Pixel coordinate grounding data
------------------------------------

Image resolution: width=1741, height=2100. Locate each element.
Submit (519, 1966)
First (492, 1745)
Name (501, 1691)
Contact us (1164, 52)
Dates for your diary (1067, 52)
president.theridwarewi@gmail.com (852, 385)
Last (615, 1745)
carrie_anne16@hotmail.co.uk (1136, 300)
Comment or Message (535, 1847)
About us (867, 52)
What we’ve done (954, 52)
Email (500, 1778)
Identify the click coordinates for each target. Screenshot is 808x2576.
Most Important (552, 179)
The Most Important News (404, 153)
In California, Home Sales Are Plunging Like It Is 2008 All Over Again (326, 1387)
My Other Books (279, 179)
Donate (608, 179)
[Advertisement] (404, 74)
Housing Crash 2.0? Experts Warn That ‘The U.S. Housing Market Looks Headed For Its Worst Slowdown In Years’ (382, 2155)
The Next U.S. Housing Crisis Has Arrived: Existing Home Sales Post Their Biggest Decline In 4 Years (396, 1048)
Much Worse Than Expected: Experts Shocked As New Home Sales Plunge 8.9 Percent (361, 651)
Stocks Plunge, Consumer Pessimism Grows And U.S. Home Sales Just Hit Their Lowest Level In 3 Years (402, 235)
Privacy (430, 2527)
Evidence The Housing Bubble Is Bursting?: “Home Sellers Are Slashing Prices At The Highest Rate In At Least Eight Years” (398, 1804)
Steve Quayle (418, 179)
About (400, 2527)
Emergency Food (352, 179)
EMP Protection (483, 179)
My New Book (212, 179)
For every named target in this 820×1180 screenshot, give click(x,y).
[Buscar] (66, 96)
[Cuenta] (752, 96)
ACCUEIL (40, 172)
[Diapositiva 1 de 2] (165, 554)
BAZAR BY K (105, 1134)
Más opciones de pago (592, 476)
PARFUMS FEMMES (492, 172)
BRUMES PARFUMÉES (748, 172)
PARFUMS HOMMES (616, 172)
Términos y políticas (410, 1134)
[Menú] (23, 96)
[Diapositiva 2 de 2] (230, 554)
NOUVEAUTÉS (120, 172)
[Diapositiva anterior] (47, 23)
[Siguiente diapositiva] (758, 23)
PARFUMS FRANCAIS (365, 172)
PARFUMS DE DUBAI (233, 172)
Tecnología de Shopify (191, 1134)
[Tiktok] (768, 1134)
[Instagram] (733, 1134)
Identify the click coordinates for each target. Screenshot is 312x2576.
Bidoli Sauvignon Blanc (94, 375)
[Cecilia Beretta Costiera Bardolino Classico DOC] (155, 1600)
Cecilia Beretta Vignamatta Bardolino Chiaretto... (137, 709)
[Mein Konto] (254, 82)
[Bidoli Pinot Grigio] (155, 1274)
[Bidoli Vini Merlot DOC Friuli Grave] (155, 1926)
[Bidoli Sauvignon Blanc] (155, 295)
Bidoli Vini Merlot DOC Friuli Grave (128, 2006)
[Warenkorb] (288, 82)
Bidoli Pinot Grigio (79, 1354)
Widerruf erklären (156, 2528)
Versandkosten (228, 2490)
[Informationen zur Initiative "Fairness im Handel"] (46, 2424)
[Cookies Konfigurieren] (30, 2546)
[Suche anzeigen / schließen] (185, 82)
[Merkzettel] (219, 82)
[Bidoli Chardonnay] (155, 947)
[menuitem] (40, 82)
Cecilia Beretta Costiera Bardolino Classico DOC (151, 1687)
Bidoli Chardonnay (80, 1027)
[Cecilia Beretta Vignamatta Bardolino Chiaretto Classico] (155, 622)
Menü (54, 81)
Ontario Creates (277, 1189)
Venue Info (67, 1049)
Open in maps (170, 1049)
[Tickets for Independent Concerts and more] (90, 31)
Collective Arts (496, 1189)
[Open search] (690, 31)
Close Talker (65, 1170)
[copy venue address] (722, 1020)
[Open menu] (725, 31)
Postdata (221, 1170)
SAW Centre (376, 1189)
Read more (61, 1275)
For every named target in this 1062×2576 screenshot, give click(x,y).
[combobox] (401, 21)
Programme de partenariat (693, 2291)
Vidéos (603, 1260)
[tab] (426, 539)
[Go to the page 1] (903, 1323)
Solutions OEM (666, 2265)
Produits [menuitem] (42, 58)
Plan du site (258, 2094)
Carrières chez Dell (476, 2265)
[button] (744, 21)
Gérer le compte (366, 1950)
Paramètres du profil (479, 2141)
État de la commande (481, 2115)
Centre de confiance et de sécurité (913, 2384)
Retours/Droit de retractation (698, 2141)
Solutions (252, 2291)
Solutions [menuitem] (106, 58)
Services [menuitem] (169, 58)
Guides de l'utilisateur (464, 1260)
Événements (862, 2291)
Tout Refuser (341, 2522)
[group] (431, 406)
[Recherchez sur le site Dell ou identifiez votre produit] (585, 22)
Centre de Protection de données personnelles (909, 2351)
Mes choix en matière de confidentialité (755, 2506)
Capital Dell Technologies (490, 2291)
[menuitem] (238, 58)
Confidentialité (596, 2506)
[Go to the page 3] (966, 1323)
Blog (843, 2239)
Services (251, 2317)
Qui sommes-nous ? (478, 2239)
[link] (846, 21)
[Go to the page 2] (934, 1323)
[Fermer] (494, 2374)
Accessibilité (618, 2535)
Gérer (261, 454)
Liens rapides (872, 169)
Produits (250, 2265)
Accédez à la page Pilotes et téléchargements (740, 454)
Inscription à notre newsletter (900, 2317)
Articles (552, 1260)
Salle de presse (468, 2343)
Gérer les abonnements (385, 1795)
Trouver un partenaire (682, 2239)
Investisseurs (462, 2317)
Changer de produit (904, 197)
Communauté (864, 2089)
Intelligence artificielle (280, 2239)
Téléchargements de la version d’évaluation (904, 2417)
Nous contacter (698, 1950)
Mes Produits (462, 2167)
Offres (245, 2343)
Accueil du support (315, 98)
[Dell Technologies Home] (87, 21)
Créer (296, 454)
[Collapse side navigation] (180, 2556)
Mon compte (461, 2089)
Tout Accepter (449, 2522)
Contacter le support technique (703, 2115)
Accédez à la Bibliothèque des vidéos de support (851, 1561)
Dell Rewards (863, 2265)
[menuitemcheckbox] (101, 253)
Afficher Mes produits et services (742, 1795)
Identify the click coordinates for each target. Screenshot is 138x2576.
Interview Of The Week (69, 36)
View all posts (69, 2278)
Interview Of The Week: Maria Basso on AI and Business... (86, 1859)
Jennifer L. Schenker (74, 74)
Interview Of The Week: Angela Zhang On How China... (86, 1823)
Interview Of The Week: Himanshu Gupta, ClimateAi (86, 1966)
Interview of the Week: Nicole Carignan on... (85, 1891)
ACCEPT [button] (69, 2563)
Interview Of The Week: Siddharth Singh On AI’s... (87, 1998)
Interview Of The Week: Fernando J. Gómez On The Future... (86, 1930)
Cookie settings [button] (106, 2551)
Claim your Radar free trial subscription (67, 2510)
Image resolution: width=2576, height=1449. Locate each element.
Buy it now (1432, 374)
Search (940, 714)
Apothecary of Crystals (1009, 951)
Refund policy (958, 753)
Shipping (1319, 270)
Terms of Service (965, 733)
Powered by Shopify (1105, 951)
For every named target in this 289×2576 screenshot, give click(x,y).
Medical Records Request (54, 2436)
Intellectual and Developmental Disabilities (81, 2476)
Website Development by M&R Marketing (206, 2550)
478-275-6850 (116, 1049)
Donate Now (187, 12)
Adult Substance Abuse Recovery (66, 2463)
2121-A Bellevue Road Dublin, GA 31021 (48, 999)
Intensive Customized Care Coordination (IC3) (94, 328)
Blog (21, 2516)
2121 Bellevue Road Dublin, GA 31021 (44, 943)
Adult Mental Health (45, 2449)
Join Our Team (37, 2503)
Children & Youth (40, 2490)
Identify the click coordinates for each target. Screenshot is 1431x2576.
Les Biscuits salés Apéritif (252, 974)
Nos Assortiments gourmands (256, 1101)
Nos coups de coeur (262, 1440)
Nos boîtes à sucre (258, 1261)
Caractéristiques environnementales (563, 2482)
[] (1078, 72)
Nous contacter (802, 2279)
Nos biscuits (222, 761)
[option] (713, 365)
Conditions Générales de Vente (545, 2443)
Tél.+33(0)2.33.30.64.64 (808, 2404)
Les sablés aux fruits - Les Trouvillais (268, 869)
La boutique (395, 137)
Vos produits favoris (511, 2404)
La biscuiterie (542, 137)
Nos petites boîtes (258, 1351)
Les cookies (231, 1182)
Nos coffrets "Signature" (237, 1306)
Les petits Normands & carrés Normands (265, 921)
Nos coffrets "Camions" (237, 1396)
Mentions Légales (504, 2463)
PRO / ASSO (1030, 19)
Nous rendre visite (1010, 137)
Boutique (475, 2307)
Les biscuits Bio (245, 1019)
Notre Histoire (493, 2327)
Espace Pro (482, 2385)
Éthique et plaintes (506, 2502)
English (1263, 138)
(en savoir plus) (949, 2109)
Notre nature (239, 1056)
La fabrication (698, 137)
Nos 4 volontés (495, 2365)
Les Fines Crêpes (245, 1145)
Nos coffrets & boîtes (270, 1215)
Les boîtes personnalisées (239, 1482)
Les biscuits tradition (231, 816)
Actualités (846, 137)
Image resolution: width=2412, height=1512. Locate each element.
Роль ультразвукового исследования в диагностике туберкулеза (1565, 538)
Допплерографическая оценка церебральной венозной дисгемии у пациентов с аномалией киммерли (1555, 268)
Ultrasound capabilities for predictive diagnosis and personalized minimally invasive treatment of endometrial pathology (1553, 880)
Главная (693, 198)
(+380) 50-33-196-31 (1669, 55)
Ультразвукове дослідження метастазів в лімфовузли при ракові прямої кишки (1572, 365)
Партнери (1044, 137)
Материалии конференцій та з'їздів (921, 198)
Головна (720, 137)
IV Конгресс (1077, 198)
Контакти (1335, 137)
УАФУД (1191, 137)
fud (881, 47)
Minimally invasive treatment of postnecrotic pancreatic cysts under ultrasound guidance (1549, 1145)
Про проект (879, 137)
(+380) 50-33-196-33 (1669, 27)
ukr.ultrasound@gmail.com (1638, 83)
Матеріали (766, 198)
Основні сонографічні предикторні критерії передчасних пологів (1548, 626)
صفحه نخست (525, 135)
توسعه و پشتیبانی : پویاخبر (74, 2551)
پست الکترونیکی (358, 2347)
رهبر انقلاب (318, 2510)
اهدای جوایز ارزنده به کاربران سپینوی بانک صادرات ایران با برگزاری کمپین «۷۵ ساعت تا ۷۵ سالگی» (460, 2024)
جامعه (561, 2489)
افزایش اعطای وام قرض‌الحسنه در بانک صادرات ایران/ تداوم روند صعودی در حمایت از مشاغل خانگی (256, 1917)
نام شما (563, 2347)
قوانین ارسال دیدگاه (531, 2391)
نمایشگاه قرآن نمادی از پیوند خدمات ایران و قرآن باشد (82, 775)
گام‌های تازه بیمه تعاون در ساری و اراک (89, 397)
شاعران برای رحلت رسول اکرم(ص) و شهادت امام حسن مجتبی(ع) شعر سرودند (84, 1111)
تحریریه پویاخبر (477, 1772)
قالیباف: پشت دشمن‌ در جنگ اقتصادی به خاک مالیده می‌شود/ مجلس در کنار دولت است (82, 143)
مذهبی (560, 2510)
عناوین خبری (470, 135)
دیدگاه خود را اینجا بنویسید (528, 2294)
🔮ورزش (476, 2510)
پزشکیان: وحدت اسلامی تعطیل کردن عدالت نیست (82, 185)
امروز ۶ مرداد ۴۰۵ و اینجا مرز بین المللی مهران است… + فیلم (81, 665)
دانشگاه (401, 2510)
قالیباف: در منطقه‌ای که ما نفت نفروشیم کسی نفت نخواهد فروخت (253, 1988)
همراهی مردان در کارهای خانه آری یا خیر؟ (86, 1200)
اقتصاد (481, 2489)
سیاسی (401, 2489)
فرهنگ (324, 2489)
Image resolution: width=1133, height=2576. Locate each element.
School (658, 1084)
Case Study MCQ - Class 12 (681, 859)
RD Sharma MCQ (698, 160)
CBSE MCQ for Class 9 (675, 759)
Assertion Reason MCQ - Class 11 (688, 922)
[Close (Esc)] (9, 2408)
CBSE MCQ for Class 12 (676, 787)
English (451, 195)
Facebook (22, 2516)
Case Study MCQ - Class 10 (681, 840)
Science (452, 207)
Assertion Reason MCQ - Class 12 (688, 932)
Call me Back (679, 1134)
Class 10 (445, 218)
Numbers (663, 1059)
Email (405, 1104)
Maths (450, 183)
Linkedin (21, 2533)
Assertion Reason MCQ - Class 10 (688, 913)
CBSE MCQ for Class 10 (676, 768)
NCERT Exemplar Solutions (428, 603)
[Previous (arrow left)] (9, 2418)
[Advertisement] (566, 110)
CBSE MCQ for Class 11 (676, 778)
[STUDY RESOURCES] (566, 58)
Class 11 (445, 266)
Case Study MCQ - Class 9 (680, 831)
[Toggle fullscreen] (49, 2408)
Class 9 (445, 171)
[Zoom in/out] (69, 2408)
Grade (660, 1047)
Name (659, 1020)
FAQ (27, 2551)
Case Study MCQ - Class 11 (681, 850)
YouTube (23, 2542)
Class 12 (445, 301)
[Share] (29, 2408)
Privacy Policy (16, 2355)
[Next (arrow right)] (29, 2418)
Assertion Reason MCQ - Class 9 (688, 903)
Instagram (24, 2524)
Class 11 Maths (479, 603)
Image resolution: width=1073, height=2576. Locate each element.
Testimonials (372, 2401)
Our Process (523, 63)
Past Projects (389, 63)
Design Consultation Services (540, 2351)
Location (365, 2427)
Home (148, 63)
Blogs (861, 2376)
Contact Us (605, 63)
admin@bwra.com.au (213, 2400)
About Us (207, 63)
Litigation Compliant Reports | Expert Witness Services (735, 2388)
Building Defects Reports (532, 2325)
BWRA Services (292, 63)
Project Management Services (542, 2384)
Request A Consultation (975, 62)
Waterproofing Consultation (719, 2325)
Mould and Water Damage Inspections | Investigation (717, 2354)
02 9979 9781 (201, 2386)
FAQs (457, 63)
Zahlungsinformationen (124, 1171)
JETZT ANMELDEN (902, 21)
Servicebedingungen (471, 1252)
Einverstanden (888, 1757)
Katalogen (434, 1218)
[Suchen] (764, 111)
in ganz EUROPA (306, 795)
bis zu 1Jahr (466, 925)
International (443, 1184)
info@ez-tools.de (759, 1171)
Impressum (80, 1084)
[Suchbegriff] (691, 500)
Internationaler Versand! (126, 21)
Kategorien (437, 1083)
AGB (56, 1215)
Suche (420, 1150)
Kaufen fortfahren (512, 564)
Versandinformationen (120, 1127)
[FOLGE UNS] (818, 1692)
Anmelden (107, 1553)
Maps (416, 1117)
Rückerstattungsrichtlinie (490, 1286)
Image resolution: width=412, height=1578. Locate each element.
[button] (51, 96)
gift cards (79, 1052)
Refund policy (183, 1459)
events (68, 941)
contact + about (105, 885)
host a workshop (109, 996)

------------------------------------

• Try it:
Output only the lines from the top of the entries through the one holding "Housing Crash 2.0?", copied exactly.

• Result of this task:
Image resolution: width=1741, height=2100. Locate each element.
Submit (519, 1966)
First (492, 1745)
Name (501, 1691)
Contact us (1164, 52)
Dates for your diary (1067, 52)
president.theridwarewi@gmail.com (852, 385)
Last (615, 1745)
carrie_anne16@hotmail.co.uk (1136, 300)
Comment or Message (535, 1847)
About us (867, 52)
What we’ve done (954, 52)
Email (500, 1778)
Identify the click coordinates for each target. Screenshot is 808x2576.
Most Important (552, 179)
The Most Important News (404, 153)
In California, Home Sales Are Plunging Like It Is 2008 All Over Again (326, 1387)
My Other Books (279, 179)
Donate (608, 179)
[Advertisement] (404, 74)
Housing Crash 2.0? Experts Warn That ‘The U.S. Housing Market Looks Headed For Its Worst Slowdown In Years’ (382, 2155)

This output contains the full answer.